Luciana: Existe. No entanto, ela é evitada, porque, por ser um espectro, uma mesma pessoa pode variar o nível e, também, para evitar preconceitos entre os autistas. O que se fala é de autismo com ou sem associação de outras condições e do tipo e extensão do apoio necessário a cada um. A perspectiva é de inclusão:
Nível 1 – Leve, determina o mínimo de apoio;
Nível 2 – Moderado, apoio mediano;
Nível 3 – Severo, apoio pleno.
Gilmar: Há um componente genético no Autismo?
Luciana: Dentre as causas do autismo existe um forte componente hereditário (genético) associado a fatores ambientais e epigenéticos decorrentes de traumas e outras interações.
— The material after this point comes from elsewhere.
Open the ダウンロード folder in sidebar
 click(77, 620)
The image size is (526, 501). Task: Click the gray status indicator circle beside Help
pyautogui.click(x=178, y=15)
O autismo é um transtorno do neuro desenvolvimento caracterizado pelo comprometimento da interação social, comunicação verbal e não verbal, por comportamentos restrito e repetitivo e pela necessidade de rotina e padrões, afetando o processamento de informações no cérebro de modo a alterar a forma como as células nervosas e suas sinapses se conectam e se organizam.
Na classificação antiga, o conceito de autismo era separado da Síndrome de Asperger, tendo sido unificado na nova classificação, em que, o antigo Asperger é o autista de Nível 1 que possui o transtorno com maior dificuldade de identificação.
Gilmar: Indique um livro, coisa do tipo: Autismo para Leigos.
Luciana: A BATALHA DO AUTISMO: Da Clínica à Política. Nesse livro Éric Laurent aborda o problema da política de inclusão social. É um livro maravilhoso. Fácil de ler e entender.
Gilmar: Pelo comportamento, eu acho que tenho alguns familiares e amigos autistas. Como você, são pessoas inteligentes e de sucesso.
Luciana: É possível.
Gilmar: Com a incidência de 1 para cada 59, em torno de 1,5% da população mundial, é o caso de se perguntar: Será que sou autista?
Luciana, super obrigado pela entrevista. Foi muito esclarecedora … e você é muito simpática.